■ Leestekst:
###
Wanneer kun je een rechter wraken?

Wanneer er aan de onpartijdigheid van de rechter wordt getwijfeld, is het mogelijk om een wrakingsverzoek in te dienen. Uit statistieken blijkt echter dat de kans op een succesvolle wraking niet heel groot is. Wat zijn de gronden die wel tot een succesvol wrakingsverzoek kunnen leiden? In dit blogartikel zal besproken worden wat wraking van een rechter inhoudt en welke gronden tot een succesvol beroep op wraking hebben geleid in de rechtspraak.

1. Wraking

1.1. Wraking in de wet

Wraking houdt in dat een rechter die een zaak behandelt, vervangen kan worden op grond van feiten en omstandigheden waardoor de rechterlijke onpartijdigheid schade zou kunnen leiden. Wraking wordt geregeld in artikel 36 tot en met 41 van het Wetboek van Burgerlijke Rechtsvordering (Rv) voor civiele procedures, artikel 512 tot en met 518 van het Wetboek van Strafvordering (Sv) voor strafrechtelijke procedures en artikel 8:12 tot en met 8:20 van de Algemene wet bestuursrecht (Awb) voor bestuursrechtelijke zaken.

1.2. Subjectieve en objectieve onpartijdigheid

In het kader van de gronden voor wraking wordt in de jurisprudentie onderscheid gemaakt tussen subjectieve en objectieve onpartijdigheid.
###
■ Gegevens:
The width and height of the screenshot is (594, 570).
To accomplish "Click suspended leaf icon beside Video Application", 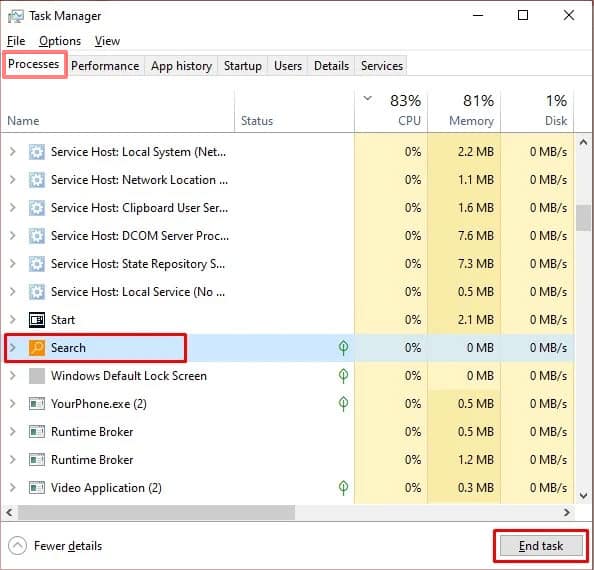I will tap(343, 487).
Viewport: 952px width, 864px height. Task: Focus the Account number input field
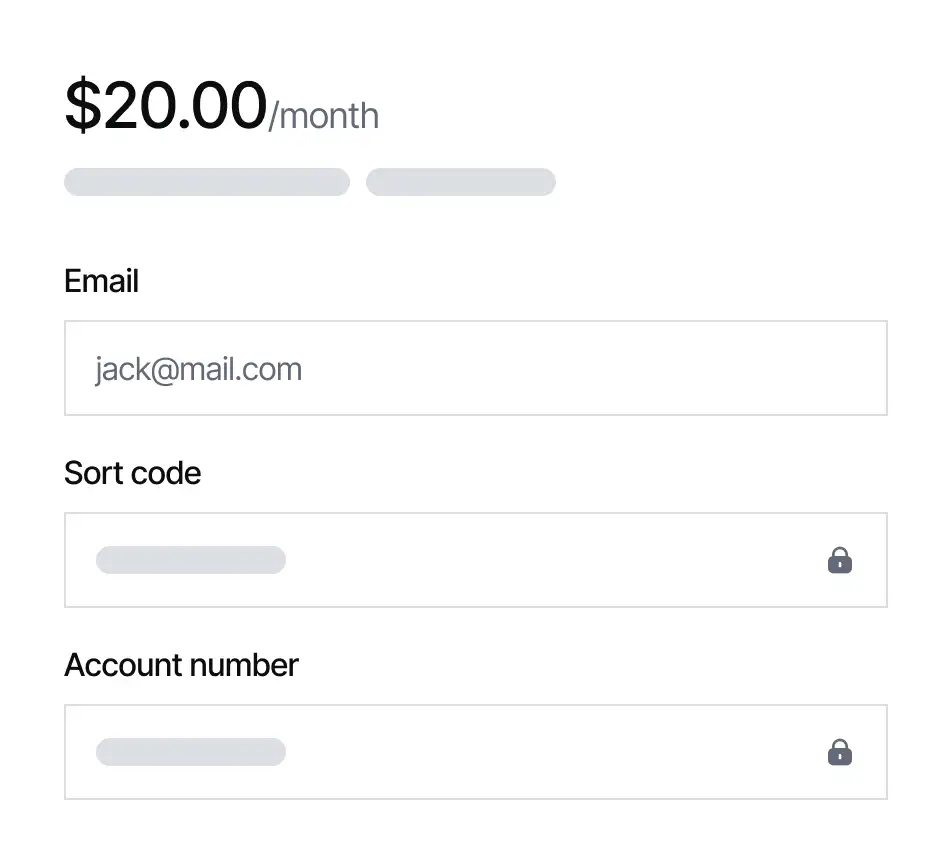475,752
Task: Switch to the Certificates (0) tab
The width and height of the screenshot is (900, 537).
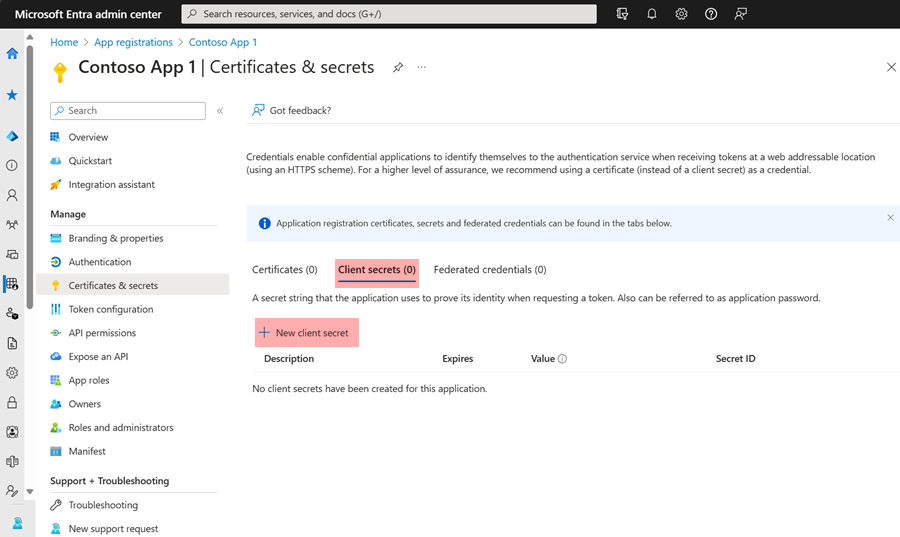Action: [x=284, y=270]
###
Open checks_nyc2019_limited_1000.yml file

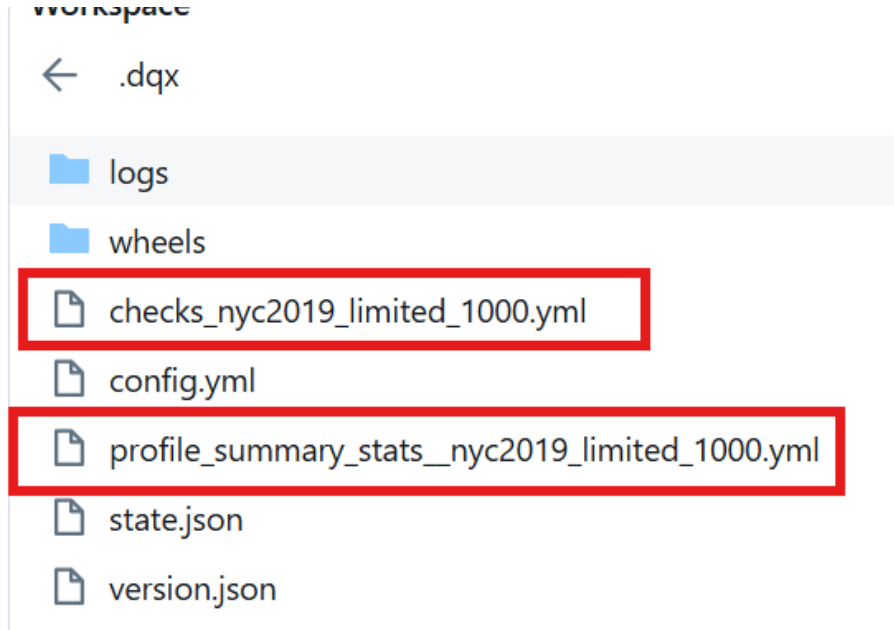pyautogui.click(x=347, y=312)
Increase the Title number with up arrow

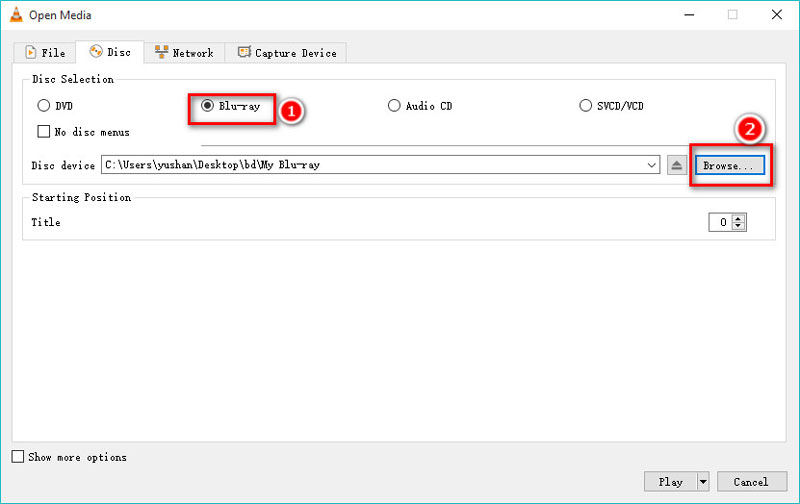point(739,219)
###
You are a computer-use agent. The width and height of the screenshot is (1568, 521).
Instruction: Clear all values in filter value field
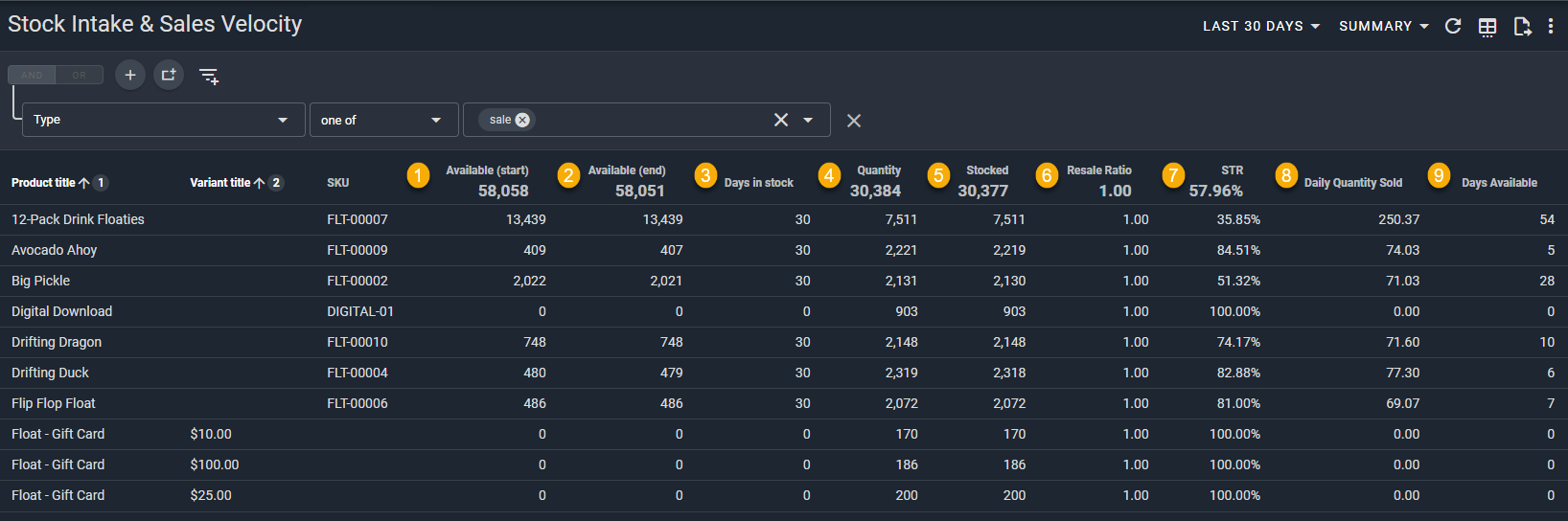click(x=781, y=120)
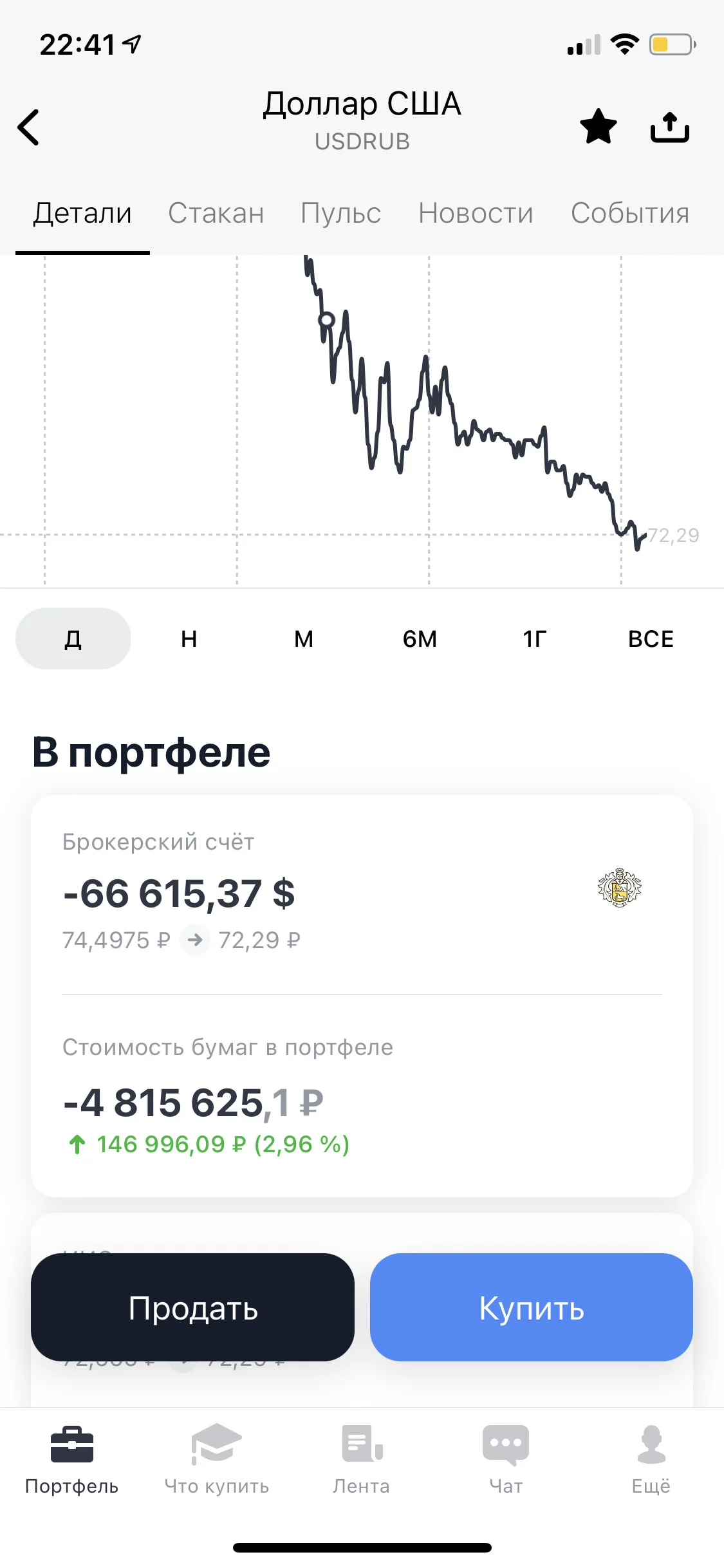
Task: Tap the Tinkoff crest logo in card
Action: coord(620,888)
###
■ Opdracht: Neem alstublieft alles van "Wanneer kun je" tot en met "in de rechtspraak." uit de leestekst over wraking over, waarbij je "wrakingsverzoek" vervangt door "verzoek tot wraking". De gegevens hebben niets met de leestekst te maken.

■ Oplossing:
Wanneer kun je een rechter wraken?

Wanneer er aan de onpartijdigheid van de rechter wordt getwijfeld, is het mogelijk om een verzoek tot wraking in te dienen. Uit statistieken blijkt echter dat de kans op een succesvolle wraking niet heel groot is. Wat zijn de gronden die wel tot een succesvol verzoek tot wraking kunnen leiden? In dit blogartikel zal besproken worden wat wraking van een rechter inhoudt en welke gronden tot een succesvol beroep op wraking hebben geleid in de rechtspraak.